Of course, motivation for change is notoriously hard to maintain once the calendar turns to spring. To set you up for a greater chance at success, we're sharing three healthy habits you really don't need to worry about—and the simple alternatives to try instead.
Don't Obsess About Your BMI If You're Trying to Slim Down
BMI, or body mass index, is a measure of your body fat based on height and weight. (Use an online quick BMI calculator to get your measurement.) But it doesn't tell the whole story about your health. For one, BMI doesn't take into account that muscle weighs more than fat, nor does it consider fat distribution: Where you carry your weight matters. As BMI increases, so does the risk of heart disease—but mostly if you have a lot of fat around your middle.

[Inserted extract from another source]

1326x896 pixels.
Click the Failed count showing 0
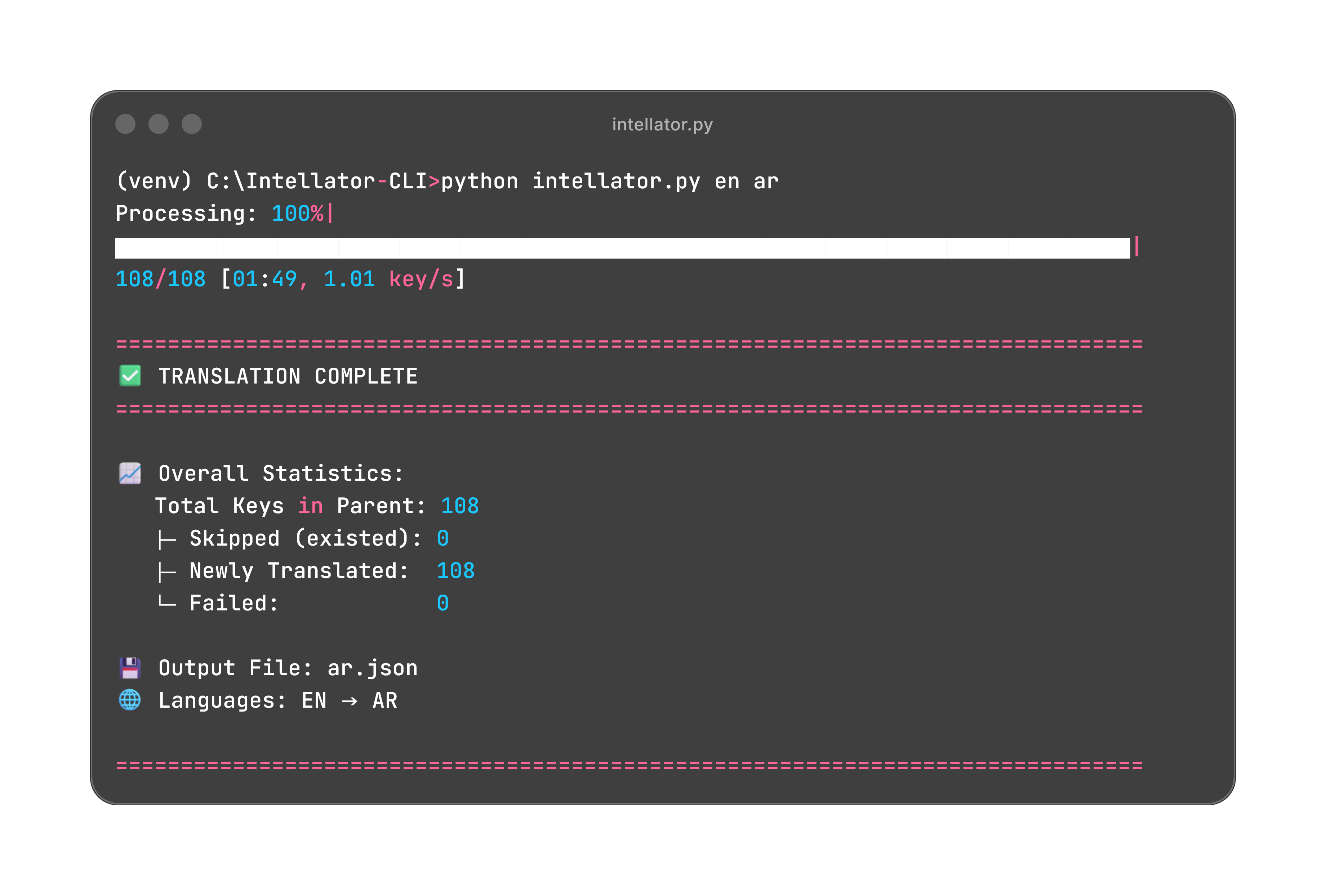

Healthier Habit: A brisk, 30-minute walk on most days will help keep weight in check—and you'll feel it every time you zip your pants, no BMI calculator necessary.
Don't Shun All Processed Foods
One way to eat healthier in 2017 is to make everything from scratch using the freshest ingredients. You'll shop only the perimeter of the grocery store, as you've been told for years, and you'll know every ingredient going into your body. It's a great way to eat if you have plenty of time and money to spare.
If you don't (and who does?), it's time to rethink your definition of processed foods. Keep in mind that most of the health benefits of avoiding processed foods come from giving up cookies, chips, certain breads, and other highly refined products—not natural foods that have been "processed" for convenience. So don't feel bad about buying frozen produce, canned instead of dried beans—or any other processed but generally healthy food. Just keep an eye on sodium.
Healthier Habit: Instead of worrying that your food comes in plastic or cans, focus on eating more produce and whole grains. Remember that in general, the fewer ingredients on the label, the better.
Don't Give Up Coffee
Although caffeine is indeed addictive, an abundance of research shows coffee has numerous health benefits, unlike sodas and energy drinks. A large study published in 2015 in the American Journal of Epidemiology found that coffee was associated with lower risk of death from heart disease, chronic respiratory diseases, diabetes, and other causes.
The proof of coffee's perks has been mounting for more than a decade. The benefits of coffee include a decreased risk of Parkinson's, Alzheimer's, and diabetes, and improved liver function.
Healthier Habit: Transition to black coffee. Research suggests milk or cream negates the health benefits, and sugar or syrups just add empty calories.